The core idea (and the only idea i guess) is that $K$ lies on the bisector (external) of $\angle{BAC}$. This is well-known but its proof is short so anyways... define $N'$ to be the second intersection of $(MKA)$. Thus, by the angles formed, we obtain $MK = N'K$ so we've proved that $N' = N$. Thus let $A'$ be the diametrically oposed to $A$ wrt. $(AMN)$. Hence $A'K \perp KA$ which means $K, E, A'$ are collinear but also $\angle{MA'K} = \angle{KA'N}$. So $A'D = A'F$ and the conclusion follows. P. S. This indeed shows that the fact of drawing the circle centered at $K$ with radius $KE$ is not needed, we just used $E$ to say that $KE$ is perpendicular to $BC$.

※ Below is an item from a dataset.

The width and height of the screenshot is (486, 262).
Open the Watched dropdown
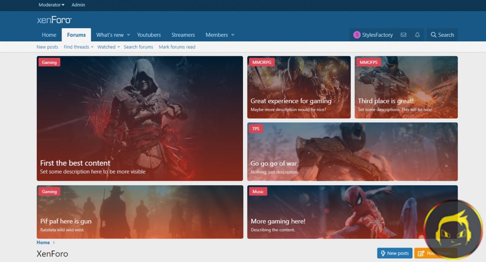[109, 47]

We have the following main Claim. Claim: Triangle $KMN$ is equilateral. Proof: Note that $2R_{AKM}=\dfrac{KM}{\sin \angle KAM}=\dfrac{KN}{\sin \angle KAN}=2R_{AKN},$ hence triangles $AKM$ and $AKN$ have the same circumradious, therefore $K \in (AMN),$ which implies that $\angle MKN=\angle MAN=60^\circ,$ as desired $\blacksquare$ Now, let $DM,FN$ intersect at point $S$. Then, $\angle AMS=\angle ANS=90^\circ,$ hence $S \in (AMN)$. Thus, $\angle AKS=90^\circ=\angle AKE,$ implying that points $K,E,S$ are collinear. Now the finish is trivial, as triangle $DFS$ is isosceles ($\angle KSD=\angle KSM=\angle KNM=\angle KMN=\angle KSN=\angle KSF$), and $SK$ is its $S-$ altitude.